'''

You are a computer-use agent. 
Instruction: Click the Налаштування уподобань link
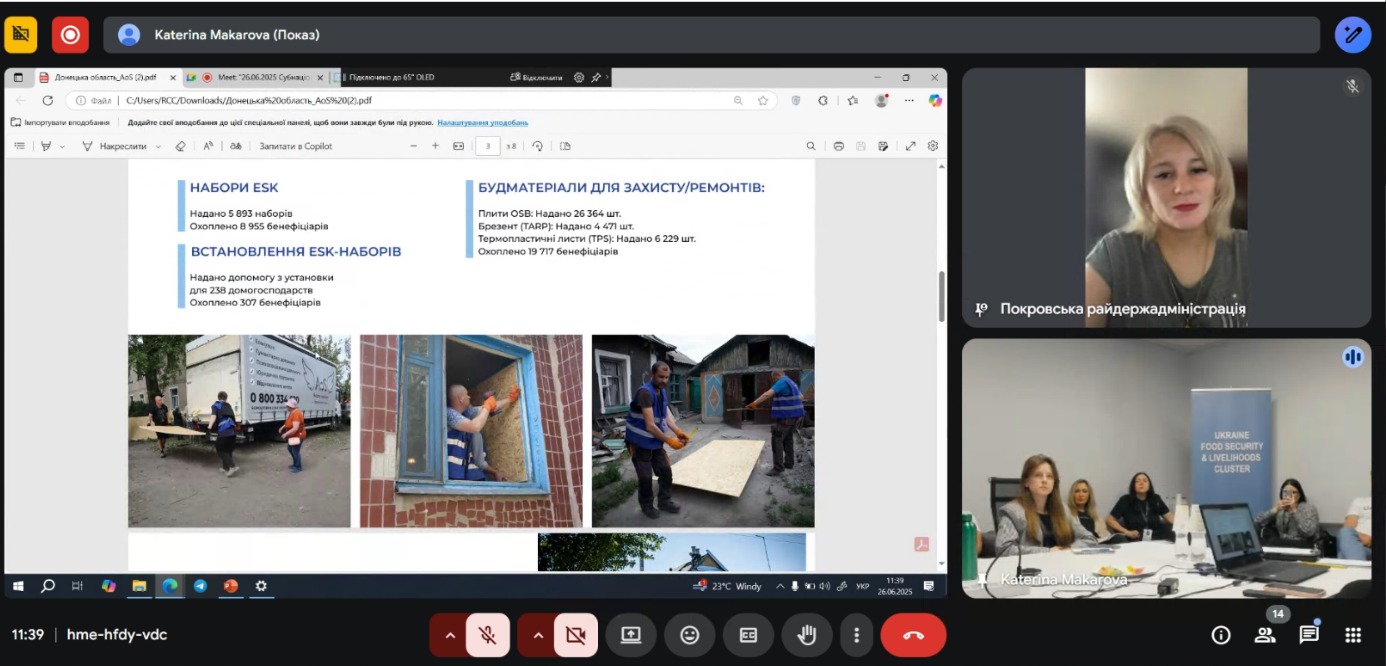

'''
'''

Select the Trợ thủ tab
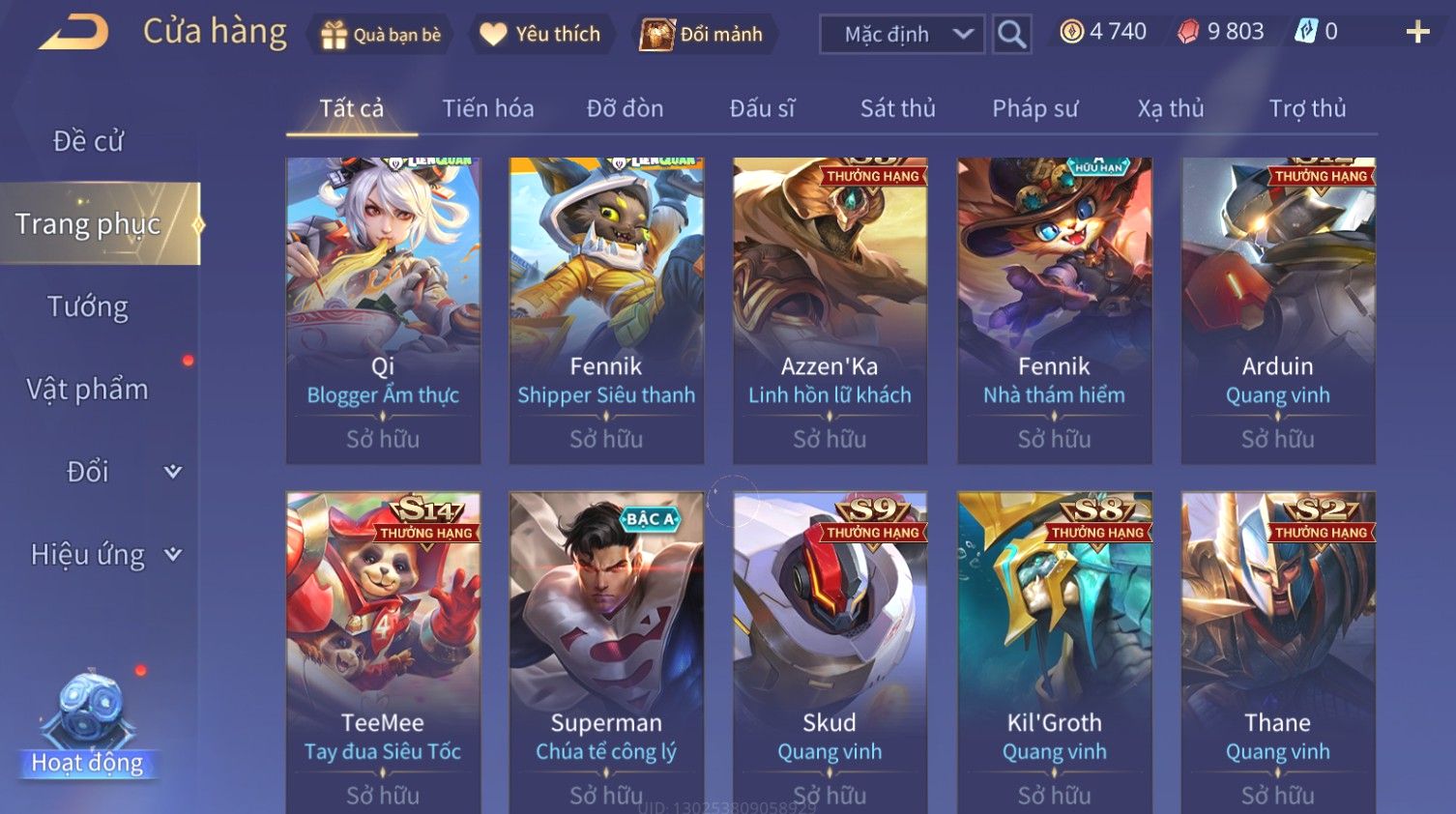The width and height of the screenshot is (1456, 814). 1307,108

'''
'''

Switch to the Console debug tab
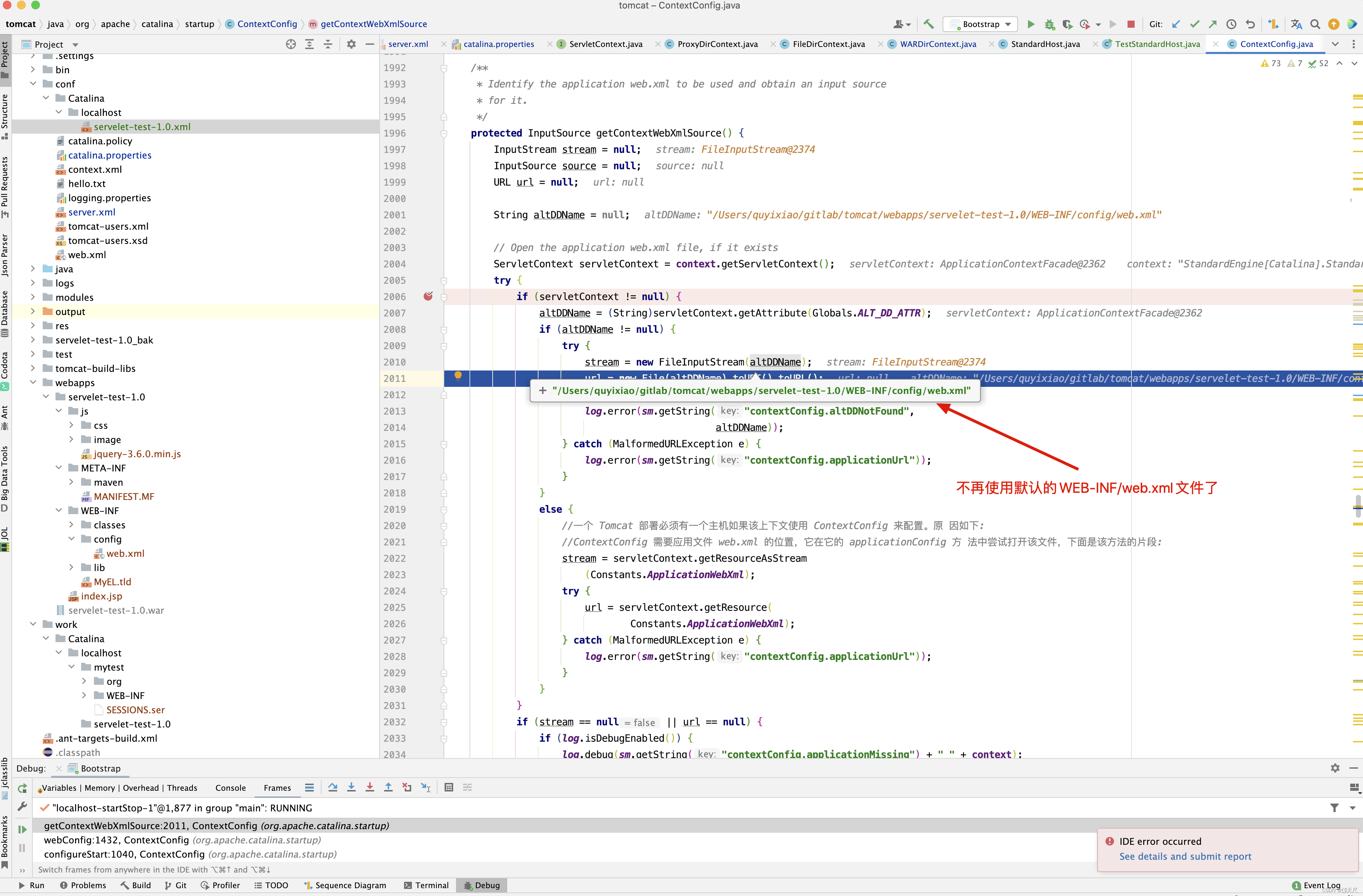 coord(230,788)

'''

**SET EXERCISE**
Please copy out everything from the line containing "You are a computer-use agent." down to the line containing "Instruction: Click the", keeping each line exactly as it appears.

**WRITTEN RESPONSE**
You are a computer-use agent. 
Instruction: Click the Налаштування уподобань link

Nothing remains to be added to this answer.